Composing Plots#

So far we have generated plots using hvPlot, but we haven’t discussed what exactly these plots are and how they differ from the output of other libraries offering the .plot API. Here we will see that the .hvplot() output is actually a rich, composable and compositional object that can be used in many different ways, not just as an immediate plot. Specifically, hvPlot generates HoloViews objects rendered using the Bokeh backend (by default) so that they support interactive hovering, panning, and zooming.
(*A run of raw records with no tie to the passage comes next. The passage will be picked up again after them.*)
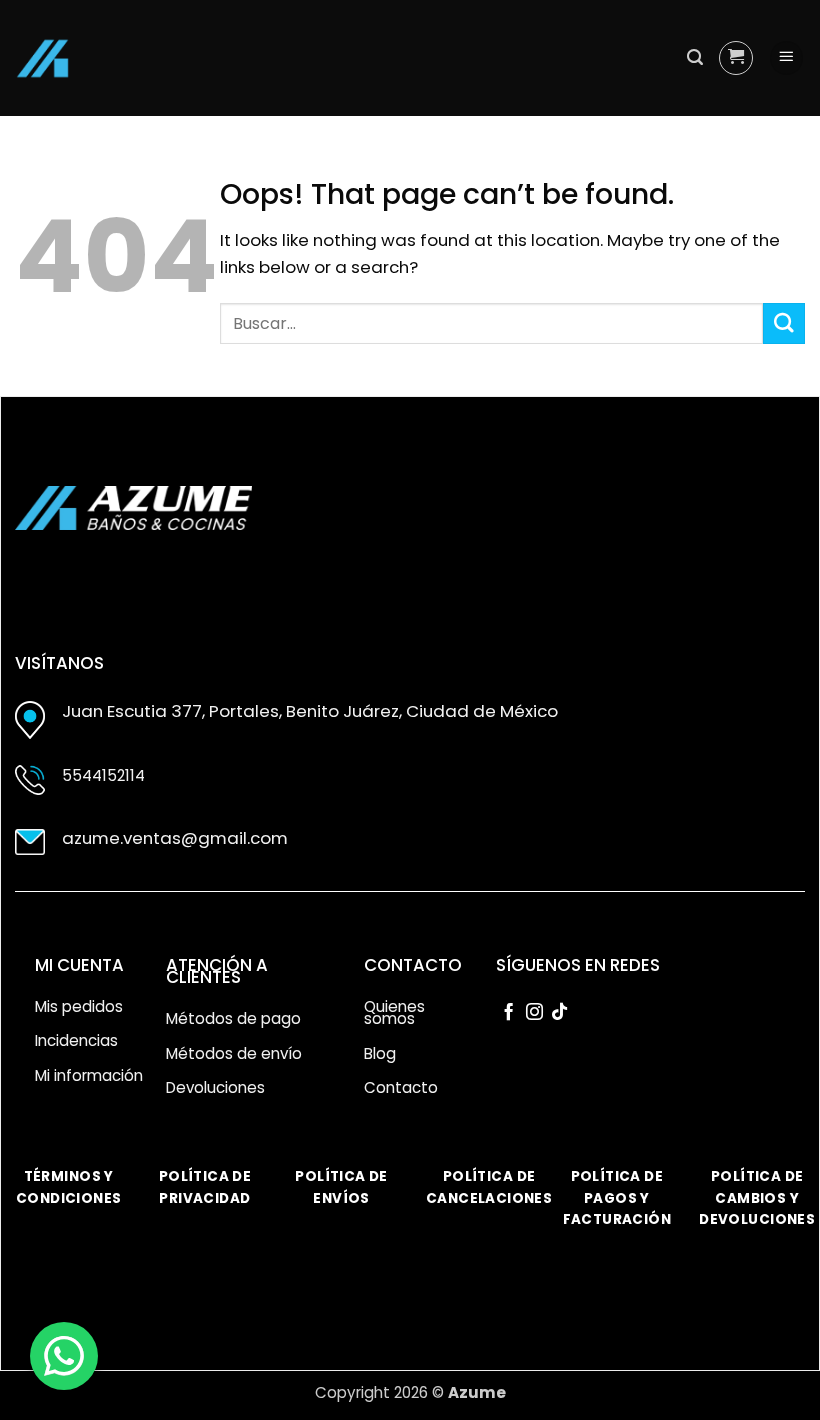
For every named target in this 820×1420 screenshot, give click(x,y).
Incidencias (76, 1040)
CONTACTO (413, 965)
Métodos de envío (234, 1053)
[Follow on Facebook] (508, 1013)
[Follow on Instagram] (534, 1013)
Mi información (89, 1075)
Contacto (401, 1087)
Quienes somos (394, 1013)
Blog (380, 1053)
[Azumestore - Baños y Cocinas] (42, 58)
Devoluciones (215, 1087)
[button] (695, 57)
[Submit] (784, 323)
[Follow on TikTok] (559, 1013)
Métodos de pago (233, 1018)
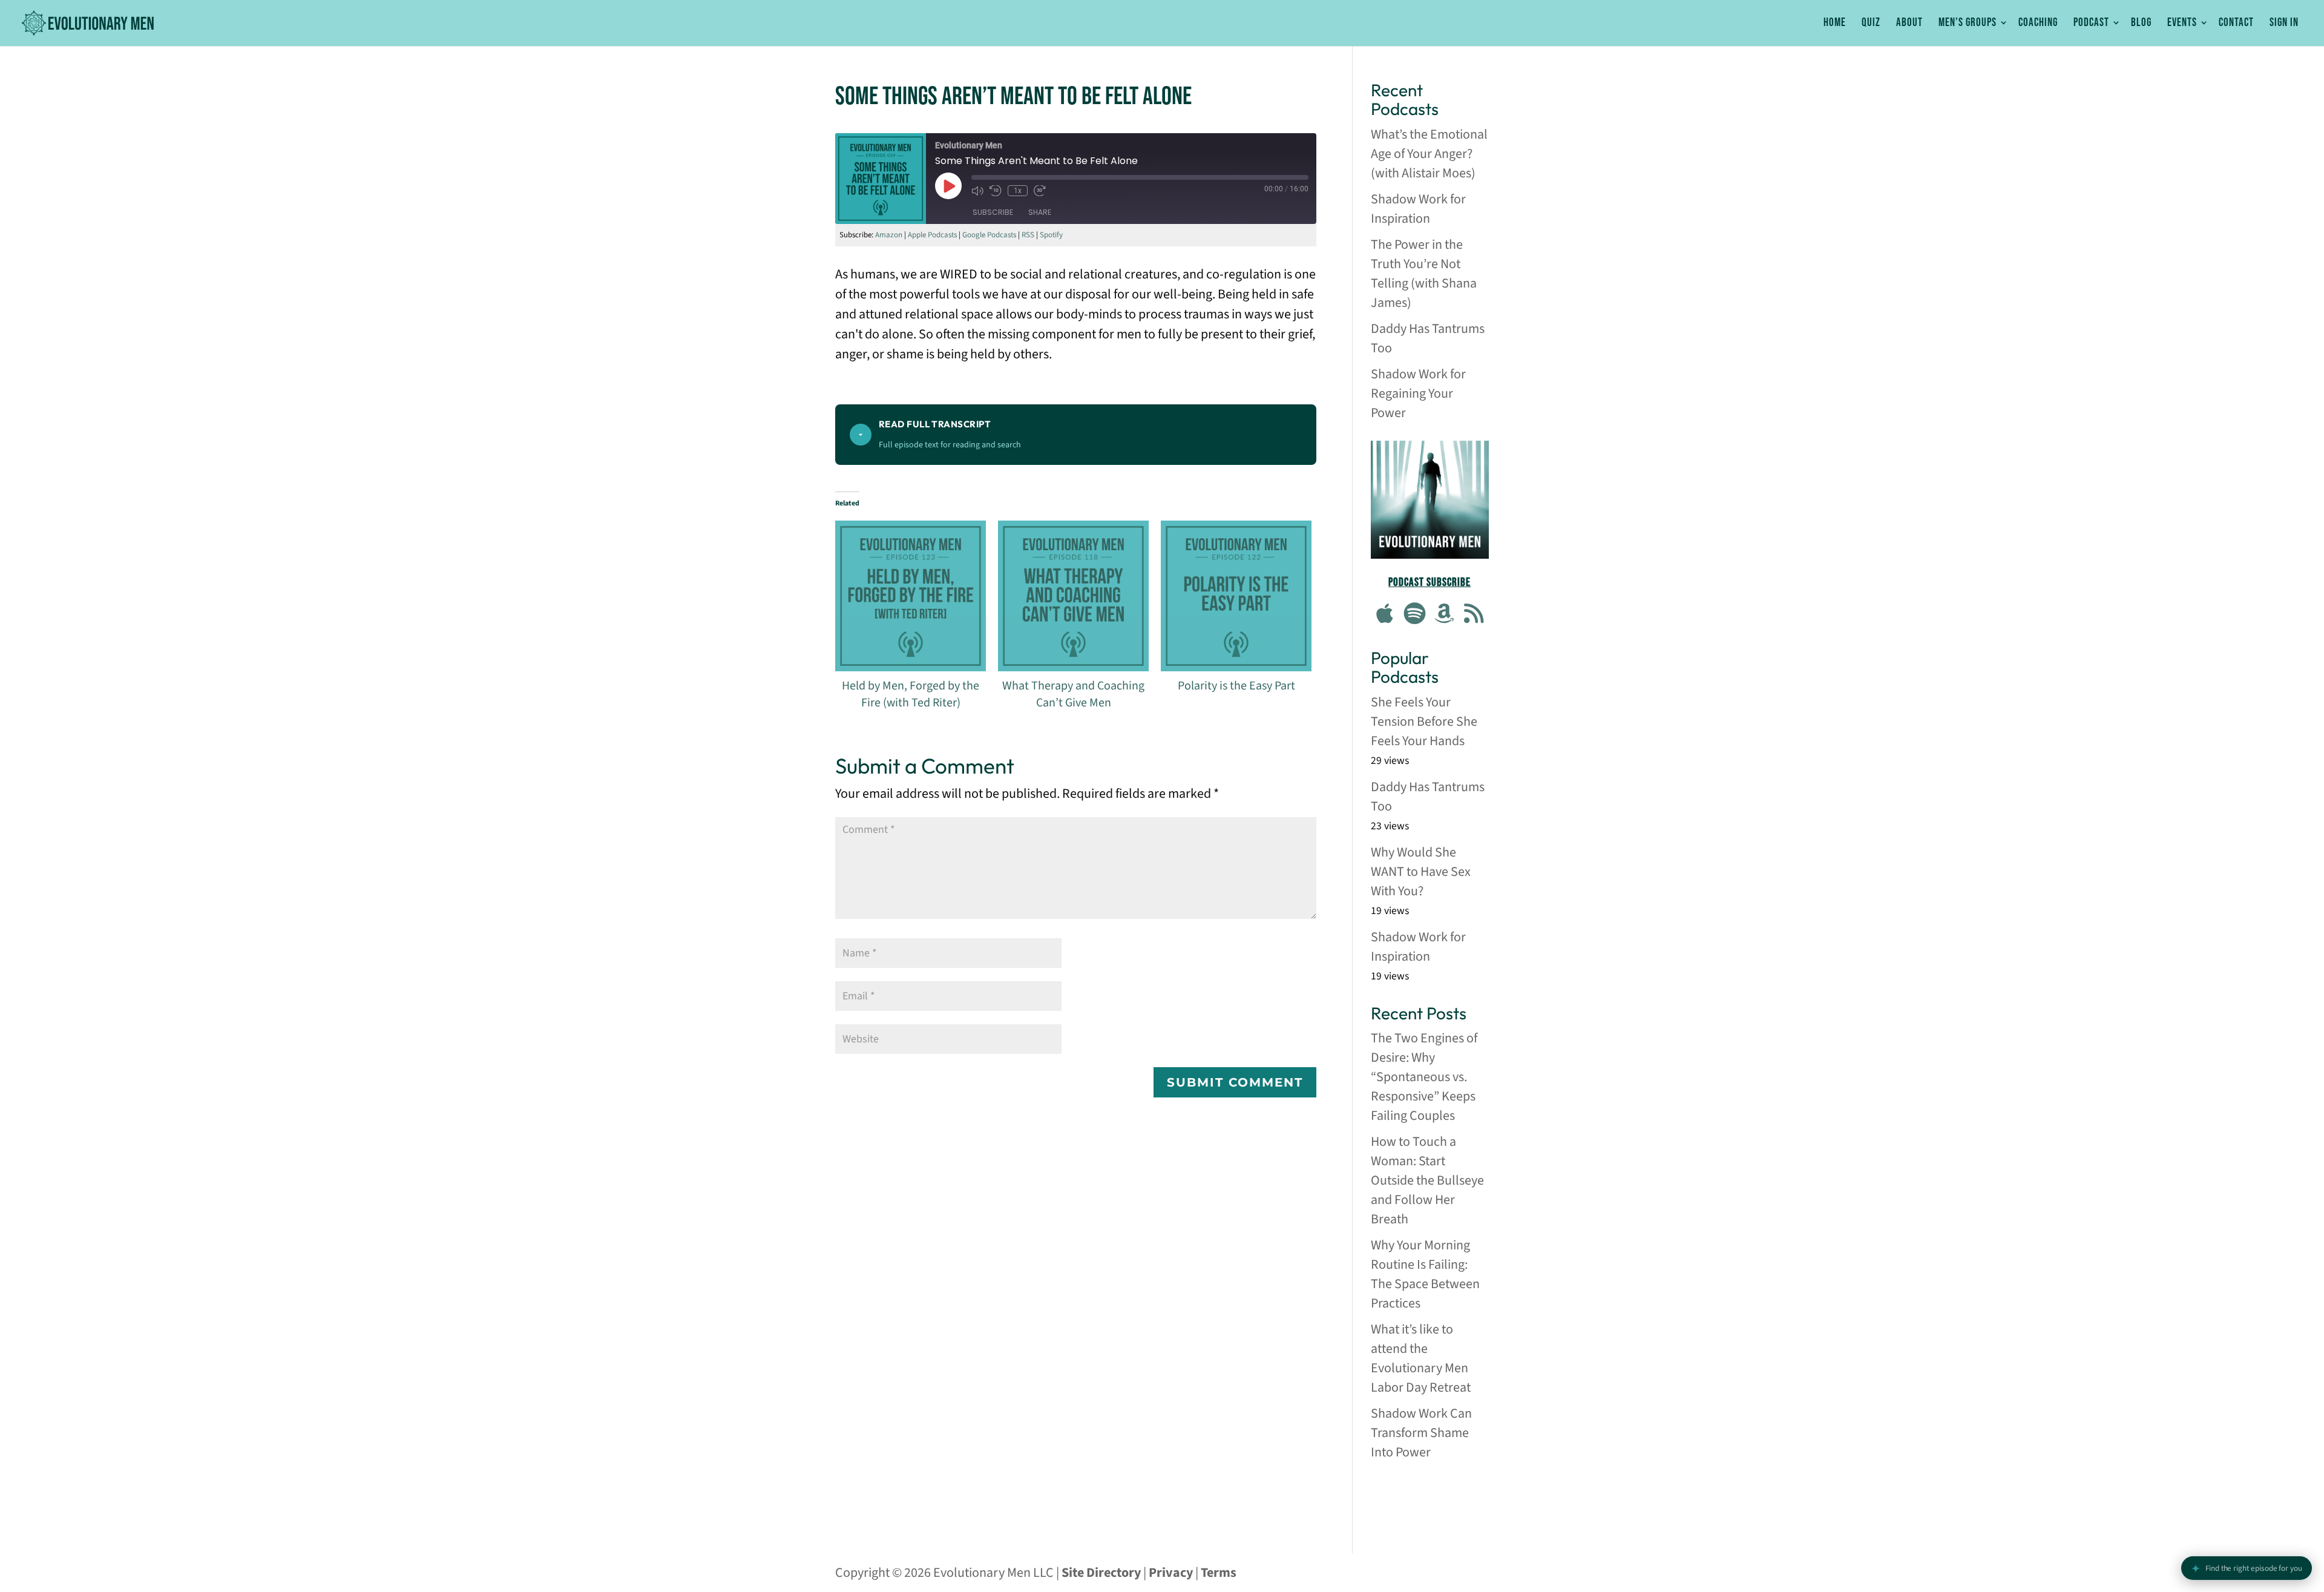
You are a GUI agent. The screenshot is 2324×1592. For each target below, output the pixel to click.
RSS (1028, 234)
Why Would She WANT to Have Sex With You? (1421, 872)
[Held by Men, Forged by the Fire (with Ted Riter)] (910, 596)
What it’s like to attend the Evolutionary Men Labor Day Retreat (1421, 1358)
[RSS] (1474, 615)
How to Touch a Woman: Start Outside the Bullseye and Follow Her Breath (1427, 1180)
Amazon (888, 234)
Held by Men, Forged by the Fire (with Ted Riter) (910, 694)
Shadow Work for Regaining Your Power (1418, 393)
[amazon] (1445, 615)
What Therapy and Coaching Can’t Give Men (1073, 694)
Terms (1218, 1572)
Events (2182, 23)
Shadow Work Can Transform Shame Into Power (1421, 1433)
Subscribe (993, 211)
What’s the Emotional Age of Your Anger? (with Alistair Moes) (1429, 154)
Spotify (1051, 234)
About (1909, 23)
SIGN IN (2284, 23)
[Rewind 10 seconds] (996, 190)
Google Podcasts (989, 234)
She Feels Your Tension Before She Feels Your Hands (1424, 721)
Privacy (1171, 1572)
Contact (2236, 23)
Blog (2141, 23)
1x (1018, 190)
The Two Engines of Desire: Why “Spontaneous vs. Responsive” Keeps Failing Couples (1424, 1076)
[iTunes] (1385, 615)
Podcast (2091, 23)
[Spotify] (1415, 615)
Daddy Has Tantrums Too (1428, 338)
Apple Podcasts (932, 234)
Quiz (1871, 23)
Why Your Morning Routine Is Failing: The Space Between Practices (1425, 1274)
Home (1834, 23)
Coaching (2038, 23)
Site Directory (1101, 1572)
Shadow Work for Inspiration (1418, 208)
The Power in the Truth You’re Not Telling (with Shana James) (1424, 273)
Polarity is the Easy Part (1236, 685)
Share (1039, 211)
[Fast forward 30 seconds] (1040, 190)
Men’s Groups (1967, 23)
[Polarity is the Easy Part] (1236, 596)
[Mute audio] (977, 190)
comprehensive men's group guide (1430, 1499)
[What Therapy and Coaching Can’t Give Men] (1073, 596)
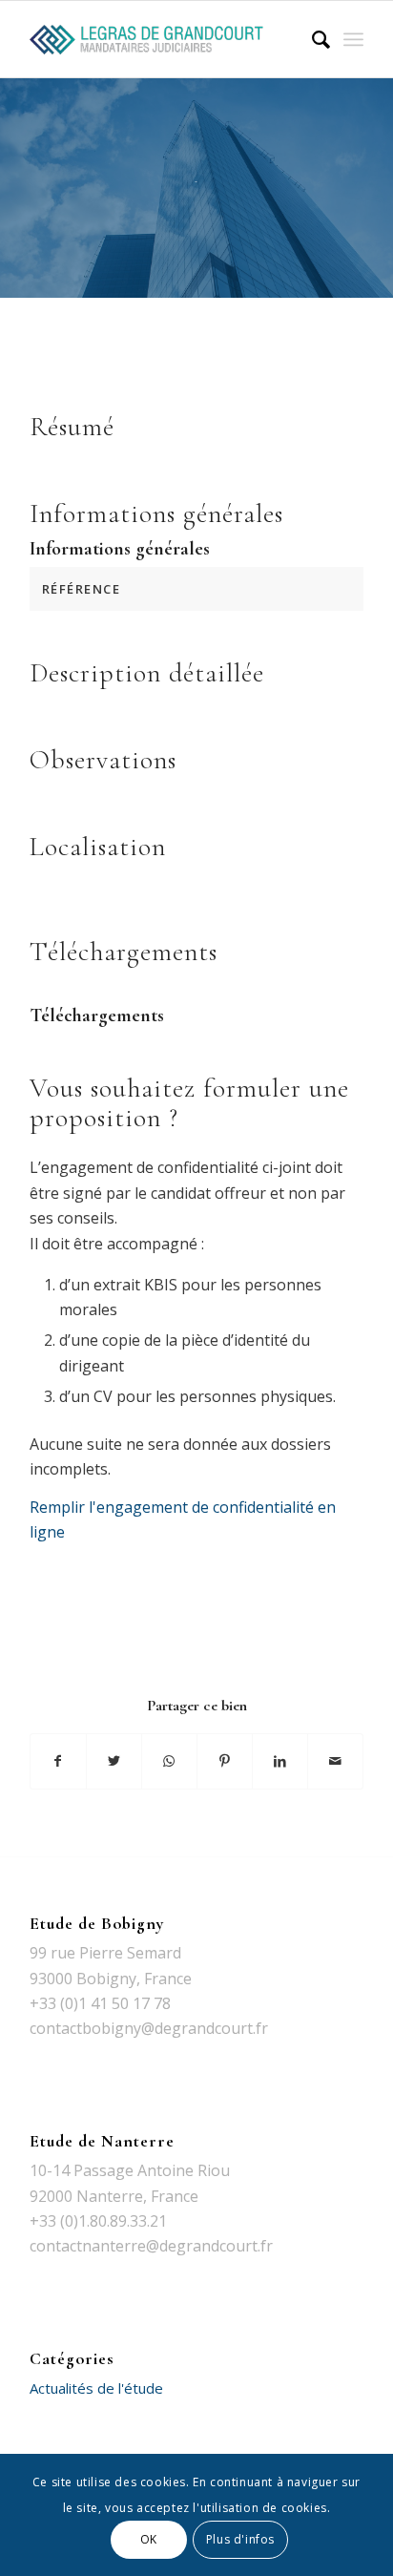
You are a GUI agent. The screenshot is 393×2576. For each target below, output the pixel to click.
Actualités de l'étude (96, 2388)
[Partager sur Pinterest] (224, 1761)
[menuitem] (311, 39)
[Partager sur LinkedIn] (280, 1761)
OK (148, 2539)
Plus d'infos (240, 2539)
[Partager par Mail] (335, 1761)
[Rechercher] (311, 39)
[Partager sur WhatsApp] (169, 1761)
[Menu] (353, 39)
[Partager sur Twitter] (114, 1761)
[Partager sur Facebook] (58, 1761)
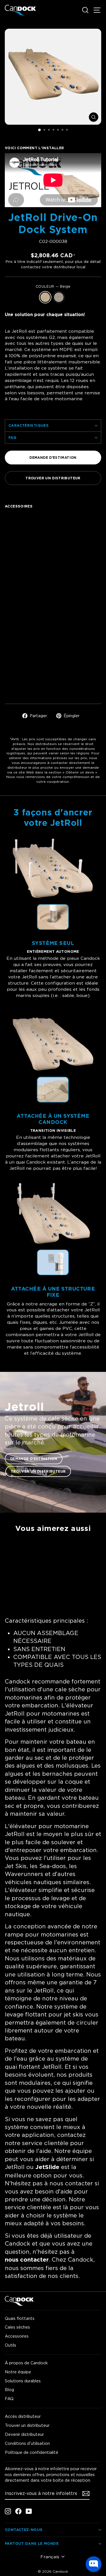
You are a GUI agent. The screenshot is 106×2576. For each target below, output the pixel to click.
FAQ (12, 437)
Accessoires (17, 2336)
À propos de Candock (26, 2363)
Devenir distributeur (24, 2434)
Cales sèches (17, 2327)
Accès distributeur (23, 2416)
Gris (58, 297)
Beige (45, 297)
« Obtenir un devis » (79, 772)
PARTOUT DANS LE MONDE (32, 2543)
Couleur (53, 286)
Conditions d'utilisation (27, 2443)
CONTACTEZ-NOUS (23, 2530)
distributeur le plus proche (30, 767)
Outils (10, 2345)
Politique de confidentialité (31, 2452)
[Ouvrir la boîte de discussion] (93, 2564)
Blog (9, 2389)
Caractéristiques (28, 425)
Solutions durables (23, 2381)
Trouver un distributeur (52, 478)
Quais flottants (19, 2318)
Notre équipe (18, 2372)
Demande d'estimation (52, 457)
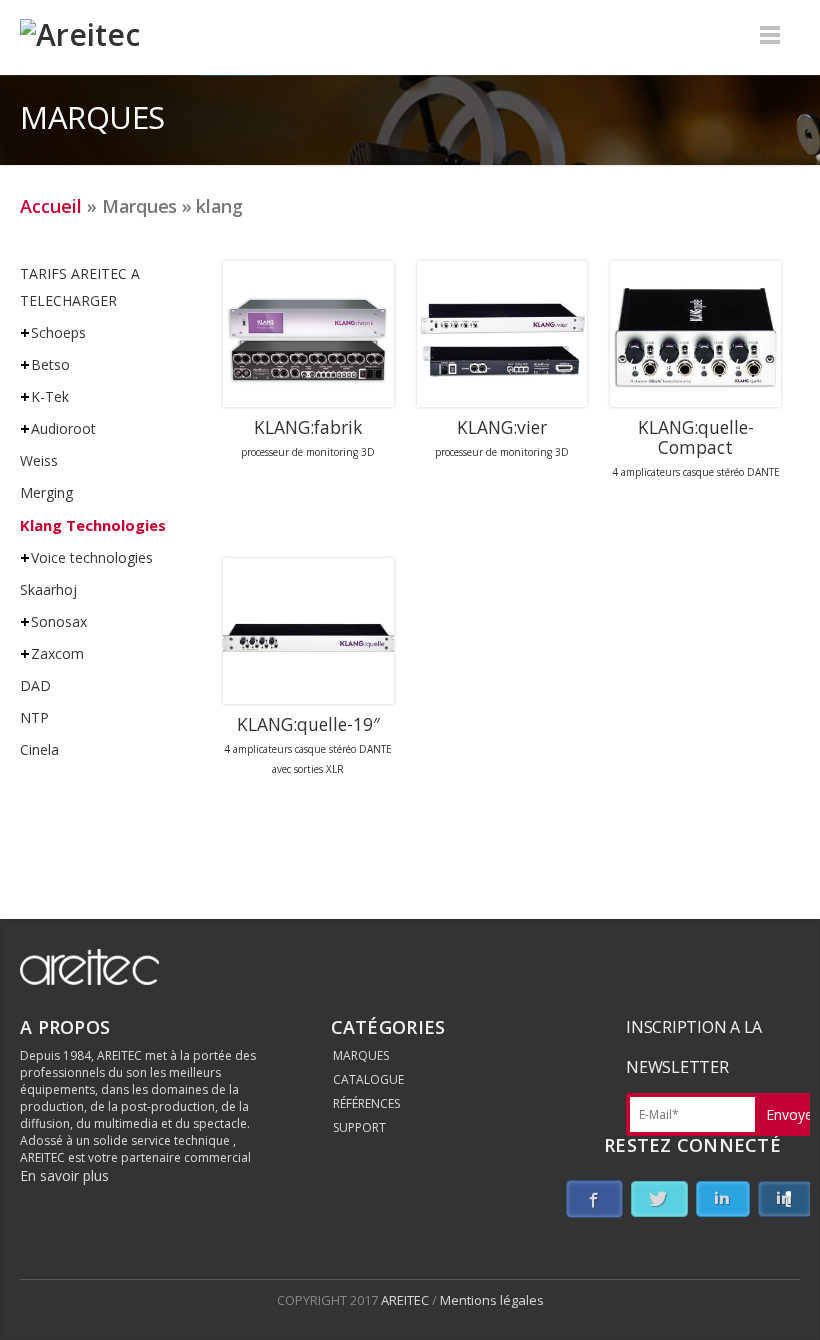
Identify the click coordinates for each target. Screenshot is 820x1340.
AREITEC (406, 1300)
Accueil (51, 206)
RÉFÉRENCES (366, 1103)
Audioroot (63, 428)
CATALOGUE (368, 1079)
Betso (50, 364)
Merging (46, 492)
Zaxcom (57, 653)
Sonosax (59, 621)
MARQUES (361, 1055)
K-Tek (50, 396)
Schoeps (58, 332)
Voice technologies (92, 557)
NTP (34, 717)
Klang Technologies (93, 525)
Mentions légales (492, 1300)
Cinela (39, 749)
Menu (770, 35)
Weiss (39, 460)
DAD (35, 685)
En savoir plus (64, 1175)
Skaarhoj (48, 589)
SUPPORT (359, 1127)
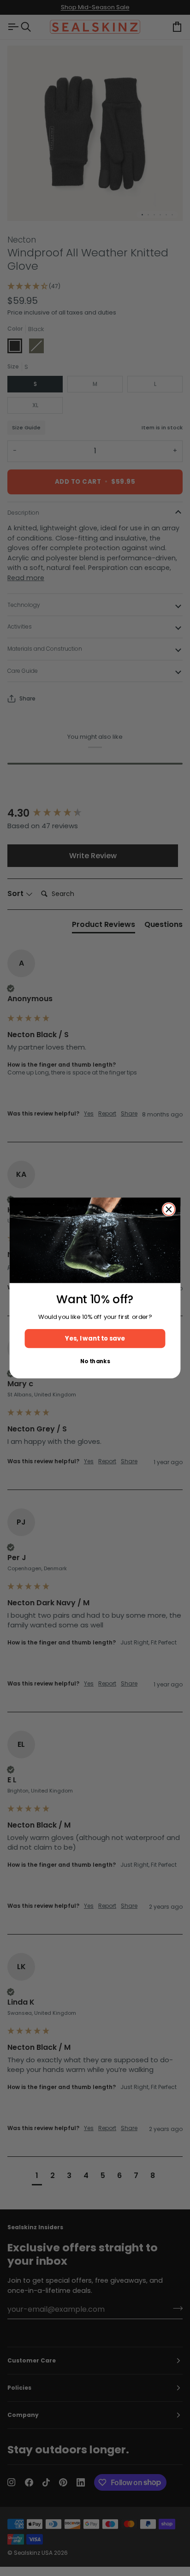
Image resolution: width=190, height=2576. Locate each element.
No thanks (95, 1361)
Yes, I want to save (95, 1338)
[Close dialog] (169, 1209)
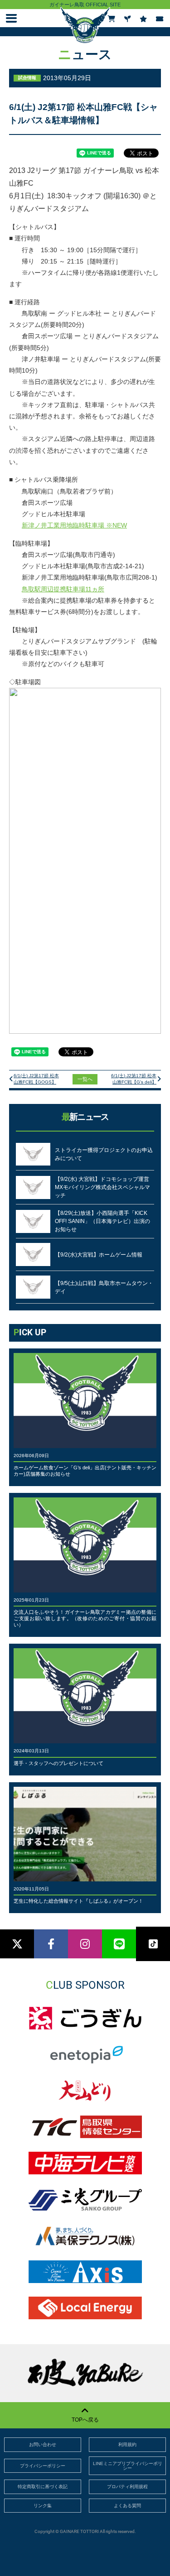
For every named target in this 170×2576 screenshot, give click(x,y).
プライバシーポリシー (42, 2465)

In this notebook, we’ll examine the output of hvPlot calls to take a look at individual HoloViews objects. Then we will see how these “elements” offer us powerful ways of combining and composing layered visualizations.

Read in the data#

We’ll read in the data as before, and also reindex by time so that we can more easily do resampling.

import pathlib
import pandas as pd
import numpy as np
%%time
df = pd.read_parquet(pathlib.Path('../data/earthquakes-projected.parq'))
df = df.set_index(df.time)
CPU times: user 3.29 s, sys: 1.06 s, total: 4.35 s
Wall time: 4.36 s

Composing plots#

In this section we’ll start looking at how we can group plots to gain a deeper understanding of the data. We’ll start by resampling the data to explore patterns in number and magnitude of earthquakes over time.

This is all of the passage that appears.